Code Smith now has built in templates to generate CLSA Business objects and I've always recommended this Duo (CodeSmith + CSLA) to Anyone who wanted to build an Enterprise Level Data Access Layer with SQL Server.

However, since I started working on this open source initiative, where Data Access Didn't play a major part in the framework that I was writing. In fact, my database consists of just 3 tables that I use primarily for saving settings. In this Scenario CSLA with Remoting sounded like a little bit of an overkill from the prospective of Maintenance.

This is when I was introduced to NetTires and it was pretty much love at first sight. NetTires generates code that let's me use Strongly Typed Entities for Data Access. It generates code which in turn uses Microsoft Enterprise Library. The generated code looks clean, reliable and high in quality.

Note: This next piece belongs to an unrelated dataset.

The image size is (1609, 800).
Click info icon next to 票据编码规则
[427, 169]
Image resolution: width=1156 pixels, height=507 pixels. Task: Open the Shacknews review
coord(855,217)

Some of the other features (evident in 10 minutes of playing with the framework include)  support for Deep-Loads (So, if you have Student and Student-Marks table in one-to-many relationship you "can" get a Student object that also has Marks information loaded in a Collection within that object.) Deep-Saves, Data Caching, Elegant use of generics etc.

It uses Nullable Types quite elegantly, so all optional fields in database are basically Nullable types e.g. (int? CustomerAge - which the same as saying Nullable<CustomerAge>). There are a few classical problems with transactions and Identity columns (I posted about this on my "other blog" in a different post) which it addresses pretty elegantly.

If You want to write truely Distributed Application where Data Access is the life and soul of your application You might want to consider CSLA or evaluate NetTires a little more rigorously to compare the Pro's and Con's of both. (Maybe, I'll do this someday).

But, If you're in a hurry, need to write a quick Data Access Layer or Data Access is not the bread-and-butter of the application you're writing I HIGHLY Recommend NetTires! I've used it for a week now and I am LOVING it! As I use it more and more I am leaning to believe that maybe I could recommend it in a considerably sized professional project too.